含有計(jì)數(shù)量詞的圖模式匹配研究與實(shí)現(xiàn)

發(fā)布時(shí)間：2019-03-09 18:32

【摘要】：計(jì)數(shù)量詞作為一種增強(qiáng)表達(dá)的方式,加入到圖模式匹配中可以更加準(zhǔn)確地描述客觀世界。通過簡單地在查詢圖的邊上附加計(jì)數(shù)量詞可以很自然的表達(dá)出全部和存在量化表達(dá),比例和數(shù)量聚集表達(dá),以及否定表達(dá)。這種增加了表達(dá)能力的圖模式匹配在社會(huì)媒體營銷,知識(shí)發(fā)現(xiàn),網(wǎng)絡(luò)安全等領(lǐng)域都有廣泛且直接的應(yīng)用。關(guān)于量詞化的圖模式匹配問題的研究目前仍然比較新,而且該問題本身泛化了傳統(tǒng)圖模式匹配問題條件,傳統(tǒng)圖模式匹配問題僅屬于本文問題的一個(gè)特例。因而本文所研究的量詞化的圖模式匹配問題復(fù)雜度遠(yuǎn)難于傳統(tǒng)的圖模式匹配。

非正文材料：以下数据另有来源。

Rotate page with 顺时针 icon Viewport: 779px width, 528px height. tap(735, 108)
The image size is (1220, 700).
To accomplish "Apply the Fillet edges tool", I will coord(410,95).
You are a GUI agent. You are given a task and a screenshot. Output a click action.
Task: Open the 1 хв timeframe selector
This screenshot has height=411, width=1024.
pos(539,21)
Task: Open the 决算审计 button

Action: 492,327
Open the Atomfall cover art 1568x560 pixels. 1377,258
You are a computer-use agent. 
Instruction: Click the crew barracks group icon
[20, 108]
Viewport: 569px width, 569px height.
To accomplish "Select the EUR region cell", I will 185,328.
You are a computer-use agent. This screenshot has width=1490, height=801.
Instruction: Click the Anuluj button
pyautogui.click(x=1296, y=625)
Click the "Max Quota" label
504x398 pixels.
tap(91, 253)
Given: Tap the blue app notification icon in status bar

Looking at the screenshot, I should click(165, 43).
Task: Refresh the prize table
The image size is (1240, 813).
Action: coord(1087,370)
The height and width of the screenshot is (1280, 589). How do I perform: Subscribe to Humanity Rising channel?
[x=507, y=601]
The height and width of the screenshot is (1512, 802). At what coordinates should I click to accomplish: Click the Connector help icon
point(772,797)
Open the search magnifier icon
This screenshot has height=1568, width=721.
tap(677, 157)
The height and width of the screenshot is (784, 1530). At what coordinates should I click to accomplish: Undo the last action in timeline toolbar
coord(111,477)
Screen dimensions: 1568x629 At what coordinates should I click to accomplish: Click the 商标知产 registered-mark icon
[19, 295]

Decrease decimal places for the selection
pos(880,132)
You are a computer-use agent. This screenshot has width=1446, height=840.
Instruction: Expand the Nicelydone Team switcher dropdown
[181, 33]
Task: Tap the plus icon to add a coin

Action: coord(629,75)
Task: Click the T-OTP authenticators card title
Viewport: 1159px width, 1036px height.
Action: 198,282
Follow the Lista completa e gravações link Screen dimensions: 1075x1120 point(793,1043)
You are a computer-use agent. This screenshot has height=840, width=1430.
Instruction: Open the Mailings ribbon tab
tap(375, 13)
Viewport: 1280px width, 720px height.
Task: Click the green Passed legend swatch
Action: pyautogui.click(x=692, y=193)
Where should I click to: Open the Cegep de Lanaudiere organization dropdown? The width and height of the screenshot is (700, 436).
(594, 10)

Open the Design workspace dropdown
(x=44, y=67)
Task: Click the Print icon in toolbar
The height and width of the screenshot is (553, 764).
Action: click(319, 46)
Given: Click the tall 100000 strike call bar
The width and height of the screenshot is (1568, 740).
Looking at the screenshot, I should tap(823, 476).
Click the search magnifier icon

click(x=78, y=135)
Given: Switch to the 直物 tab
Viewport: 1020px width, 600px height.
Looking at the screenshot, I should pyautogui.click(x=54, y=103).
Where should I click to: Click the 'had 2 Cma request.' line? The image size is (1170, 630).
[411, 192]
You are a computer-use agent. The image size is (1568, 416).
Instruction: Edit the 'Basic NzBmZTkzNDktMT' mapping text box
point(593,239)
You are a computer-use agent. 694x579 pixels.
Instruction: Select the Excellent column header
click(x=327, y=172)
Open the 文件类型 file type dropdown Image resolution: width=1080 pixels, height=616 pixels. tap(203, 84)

用邊上計(jì)數(shù)量詞是否包含否定計(jì)數(shù)量詞可以將該問題劃分成兩個(gè)復(fù)雜度相異的兩個(gè)子問題,第一類子問題模式圖邊上只包含肯定的計(jì)數(shù)量詞,它的復(fù)雜度可以證明是NP完全的,并且在特定條件下復(fù)雜度的上下界都為NP難,而含有否定計(jì)數(shù)量詞邊的匹配問題復(fù)雜度則是DP完全的,特定條件下復(fù)雜度上下界為DP難,如此高的復(fù)雜度使得蠻力法解決該問題的開銷無法令人接受。本文實(shí)現(xiàn)了(1)正QGP問題的匹配算法QMatch,該算法通過調(diào)用子圖同構(gòu)子算法而改進(jìn)實(shí)現(xiàn),本文通過實(shí)驗(yàn)驗(yàn)證發(fā)現(xiàn)算法在模式圖規(guī)模在4以內(nèi)時(shí)的匹配時(shí)間是比較好的,規(guī)模變大后的匹配時(shí)間呈指數(shù)式增長。(2)負(fù)QGP問題的匹配算法Inc QMatch,該算法避免了直接驗(yàn)證負(fù)計(jì)數(shù)量詞的高復(fù)雜度,在正問題解決的基礎(chǔ)上,利用集差思想,構(gòu)建兩個(gè)新的查詢圖結(jié)構(gòu)得到最后的結(jié)果集,通過記錄終結(jié)結(jié)果集的方式可以避免第二次查詢從頭開始有效地減少了運(yùn)行時(shí)間,并且通過多線程的方式對(duì)該問題的匹配實(shí)現(xiàn)了并行化,實(shí)驗(yàn)表明當(dāng)邊上的負(fù)計(jì)數(shù)量詞個(gè)數(shù)只有一時(shí),Inc QMatch的時(shí)間開銷在查詢圖規(guī)模超過4以后同樣呈顯指數(shù)式的增長。(3)利用哈希編碼技術(shù)給節(jié)點(diǎn)周圍邊標(biāo)簽和節(jié)點(diǎn)標(biāo)簽進(jìn)行編碼,通過與的手段壓縮周圍結(jié)構(gòu)信息,并將周圍的標(biāo)簽種類信息壓縮到一串二進(jìn)制字串當(dāng)中,通過或運(yùn)算匹配節(jié)點(diǎn),得到小規(guī)模候選集合,在本文實(shí)驗(yàn)中,使用8+8位編碼,可以過濾掉95%的不匹配,優(yōu)化效率非常明顯,且在查詢圖規(guī)模是6的時(shí)候都表現(xiàn)出了小于10秒的運(yùn)行時(shí)間,優(yōu)化效果非常顯著。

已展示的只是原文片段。